Function modifiers

In Functions, nodes & dataflow, we discussed how to write Python functions to define Hamilton nodes and dataflow. In the basic case, each function defines one node.

Yet, it’s common to need nodes with similar purposes but different dependencies, such as preprocessing training and evaluation datasets. In that case, using a function modifier can help create both nodes from a single Hamilton function!

On this page, you’ll learn:

  • Python decorators basics

  • Add metadata to node

  • Validate node output

  • Split node output into n nodes

  • Define one function, create n nodes

  • Select nodes to load from module

This page covers important conceptual notions but is not exhaustive. To find details about all function modifiers see API references Decorators.

Decorators

Python decorators are statements that begin with @ located above function definitions. Hamilton uses decorators to implement function modifiers and reduce the amount of code you have to write to make expressive dataflows.

Multiple decorators can be stacked on a single function and are applied from bottom to top. Hamilton decorators should be insensitive to ordering, but be careful with non-Hamilton decorators (e.g., @retries, @time). See this decorator primer to learn more.

Function modifiers were designed to have clear semantics, so you should be able to figure out what they do from their name.

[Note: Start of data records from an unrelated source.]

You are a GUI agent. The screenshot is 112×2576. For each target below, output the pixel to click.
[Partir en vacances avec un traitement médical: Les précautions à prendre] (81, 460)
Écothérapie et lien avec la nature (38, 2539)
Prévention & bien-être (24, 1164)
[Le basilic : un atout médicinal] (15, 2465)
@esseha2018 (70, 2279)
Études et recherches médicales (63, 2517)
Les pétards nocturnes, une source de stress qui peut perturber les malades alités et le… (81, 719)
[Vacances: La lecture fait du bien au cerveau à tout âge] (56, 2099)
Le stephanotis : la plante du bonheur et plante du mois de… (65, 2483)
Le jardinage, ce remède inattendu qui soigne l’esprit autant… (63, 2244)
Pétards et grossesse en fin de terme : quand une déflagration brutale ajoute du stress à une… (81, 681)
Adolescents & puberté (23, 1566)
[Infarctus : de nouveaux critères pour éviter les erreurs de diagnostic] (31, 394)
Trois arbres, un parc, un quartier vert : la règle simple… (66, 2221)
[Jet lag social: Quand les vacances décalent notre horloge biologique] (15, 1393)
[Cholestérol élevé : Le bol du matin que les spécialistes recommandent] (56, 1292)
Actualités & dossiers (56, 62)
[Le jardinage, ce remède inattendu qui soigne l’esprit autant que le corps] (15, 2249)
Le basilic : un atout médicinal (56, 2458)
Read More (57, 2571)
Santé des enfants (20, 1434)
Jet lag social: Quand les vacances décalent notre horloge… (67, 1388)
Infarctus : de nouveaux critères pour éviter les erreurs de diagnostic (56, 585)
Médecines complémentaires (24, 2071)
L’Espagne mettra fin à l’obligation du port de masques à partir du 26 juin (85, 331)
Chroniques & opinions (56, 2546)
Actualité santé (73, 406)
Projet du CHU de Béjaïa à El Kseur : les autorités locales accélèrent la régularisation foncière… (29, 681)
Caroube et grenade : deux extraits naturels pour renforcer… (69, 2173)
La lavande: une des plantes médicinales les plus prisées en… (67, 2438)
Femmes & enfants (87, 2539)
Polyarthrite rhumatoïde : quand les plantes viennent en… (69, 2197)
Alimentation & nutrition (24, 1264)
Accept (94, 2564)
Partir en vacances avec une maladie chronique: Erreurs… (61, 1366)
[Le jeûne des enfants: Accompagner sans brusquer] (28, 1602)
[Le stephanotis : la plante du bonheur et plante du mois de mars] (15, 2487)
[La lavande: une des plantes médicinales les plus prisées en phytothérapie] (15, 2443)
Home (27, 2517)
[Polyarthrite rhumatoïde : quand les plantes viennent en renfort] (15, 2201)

For instance, the following code adds metadata using @tag and conducts some checks over the return value with check_output.

@tag(owner='Data-Science', pii='False')
@check_output(data_type=np.float64, range=(-5.0, 5.0), allow_nans=False)
def height_zero_mean_unit_variance(
    height_zero_mean: pd.Series, height_std_dev: pd.Series
) -> pd.Series:
"""Zero mean unit variance value of height"""
return height_zero_mean / height_std_dev

Reminder: Anatomy of a node

This section from the page Functions, nodes & dataflow details how a Python function maps to a Hamilton node. We’ll reuse these terms to explain the function modifiers.

../../_images/function_anatomy.png

id

Function components

Node components

1

Function name and return type annotation

Node name and type

2

Parameter names and type annotations

Node dependencies

3

Docstring

Description of the node return value

4

Function body

Implementation of the node

Add metadata to a node

@tag

The @tag decorator doesn’t modify the function/node. It attaches metadata to the node that can be used by Hamilton and you. It can help tag nodes by ownership, data source, version, infrastructure, and anything else.

For example, this tags the associated data product and the sensitivity of the data.

from hamilton.function_modifiers import tag

@tag(data_product='final', pii='true')
def final_column(
    intermediate_column: pd.Series
) -> pd.Series: ...

Query node by tag

Once you built your Driver, you can get all nodes with Driver.list_available_variables() and then filter them by tag. The following gets all the nodes for which data_product="final" and passes them to driver.execute()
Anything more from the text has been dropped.